Material for the task:
________

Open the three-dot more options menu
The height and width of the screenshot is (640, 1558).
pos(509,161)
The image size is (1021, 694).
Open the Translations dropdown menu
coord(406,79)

________

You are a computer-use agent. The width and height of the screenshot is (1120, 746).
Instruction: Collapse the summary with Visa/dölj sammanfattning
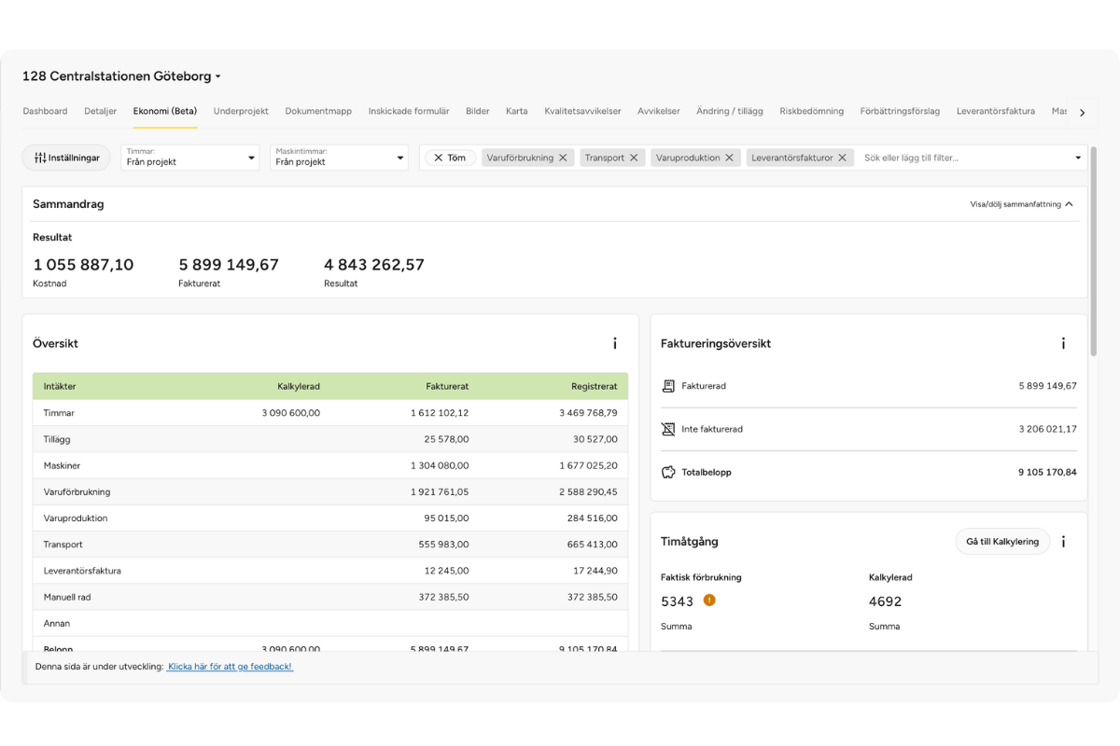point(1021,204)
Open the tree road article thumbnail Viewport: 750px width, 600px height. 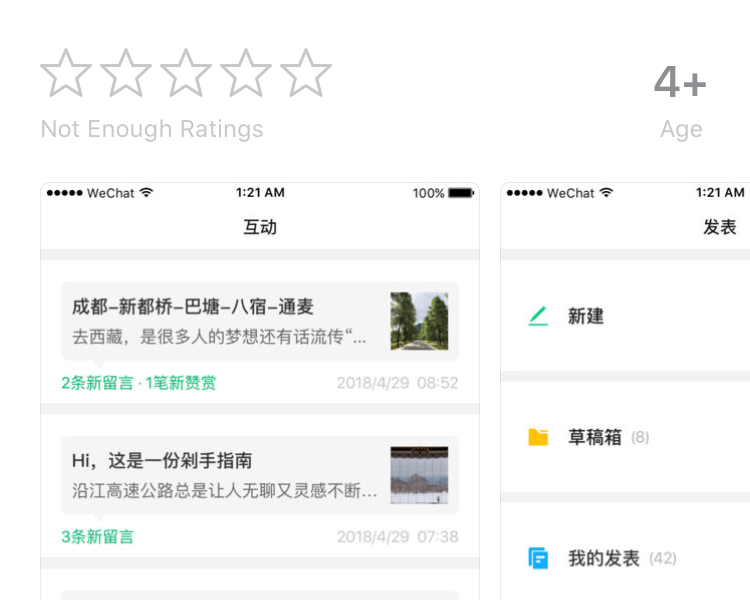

________

Exercise:
The lines to reproduce run from the one above containing "Instruction: Collapse the" through the one containing "Open the tree". Copy them exactly and leave out all pictures.

Finished exercise:
Instruction: Collapse the summary with Visa/dölj sammanfattning
point(1021,204)
Open the tree road article thumbnail Viewport: 750px width, 600px height. 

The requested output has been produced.